В этом смысле я предпочитаю западную культуру как модель культуры и искусства, потому что она алармистская. Она все время саму себя пугает, самой себе грозит, сама себя предупреждает: мол, грядет закат Европы, "идет бычок, качается, вздыхает на ходу". Вот она не кончается, потому что ее постоянно пугают и приводят в сознание.
А есть культуры эйфорические, культуры, где мы пребываем в сладкой спячке, пока вдруг не пробуждаемся от скрежета и звука разламывающихся стен. Ну, еще раз повторяю: делай, что должен, — и как Бог даст.
Интересная тема — связь с традицией. Вот Олег Зоберн, редактор в издательстве Ирины Прохоровой, называет Симонова, Твардовского и Шолохова "мутная классика", а романы Достоевского — бульварными..
— Согласитесь, нет ничего более традиционного, ничего более консервативного в нашей культуре, как попытки сбросить классику с парохода современности. Традиция работает, она никуда не делась. И в положительном, и в отрицательном смыслах. Она живая.
Но число провокаций в нашей культуре зашкаливает. Взять вопрос о блокаде на телеканале "Дождь". Был задан абсолютно риторический вопрос, и это абсолютно пропагандистский прием и манипуляция сознанием, а никакая не интеллектуальная дискуссия.
— Мы снова, как в позднесоветские годы — а я тогда уже работал критиком, — попали в ситуацию, при которой мы на некоторые темы не можем свободно высказываться. Хотя нам никто не запрещает, а может, даже наоборот — поощрили бы. Не можем, потому что контекст не позволяет.
Когда начинается уничтожение канала на основе неудачно заданного вопроса, дискуссии о характере этого вопроса, об условиях, при которых он мог бы быть задан, и о том, кто должен был бы в этой дискуссии участвовать, этот спор для меня закрывается, к сожалению.
Я не могу об этом спорить. У меня в данном случае позиция одна, простая, однозначная: канал должен существовать.
А те, кто пытается его на основе этого запроса закрыть, используют тему блокады как прием в конкурентной борьбе. В политической конкурентной борьбе, и им на блокаду глубоко наплевать. Мне не наплевать.
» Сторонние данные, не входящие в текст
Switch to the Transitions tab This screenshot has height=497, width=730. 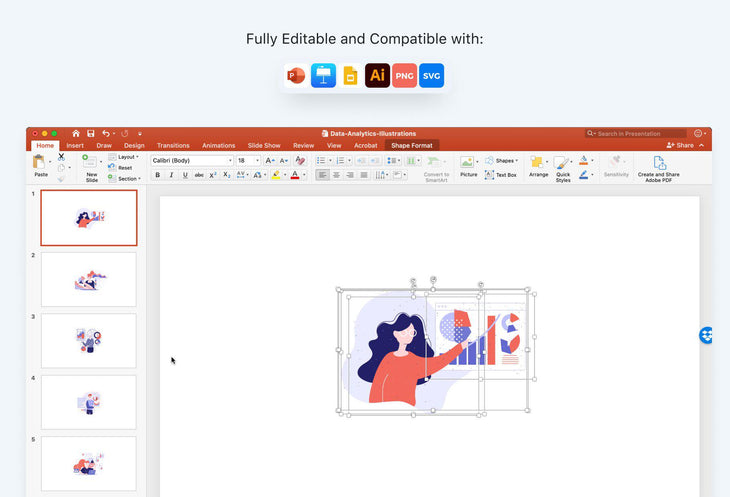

Но я поговорю на эту тему чуть попозже, когда политический контекст поменяется.
В прошлом году мы в Петербурге видели и открытие Мариинской новой сцены, и фестиваль Дягилева, наконец–то мы вспомнили, что само современное искусство родилось в Петербурге — в 1913 году, ровно 100 лет назад, был создан "Черный квадрат" Малевича. И это было довольно широко отмечено Русским музеем. Но нужно понимать, что главные решения в области культуры в России принимаются все–таки в Москве. И то, что мы называем модой в культуре, идет из Москвы. Как вы считаете, другие какие–то российские города будут иметь больше веса? От чего это зависит?
— Я бы разделил все–таки здесь два уровня. Один уровень — это можно ли распределить ключевые решения по культурной политике так, чтобы Питер играл гораздо большую роль, чем сегодня? Ответ: да, конечно, это необходимо.
И тут есть в мировой практике такое понятие, как субсидиарность. Когда вместе с полномочиями федеральным правительством делегируются и субсидии. Питер, конечно, может и должен претендовать на субсидиарное перераспределение в свою пользу как минимум принятия культурных решений. Вопроса нет. Безусловно.
Что касается моды, то тут, боюсь, мы ничего поделать не можем. Как есть на данный момент, так есть. Но где будут художники, привлекающие к себе всеобщее внимание, там и будет центр моды, его в приказном порядке не переместишь.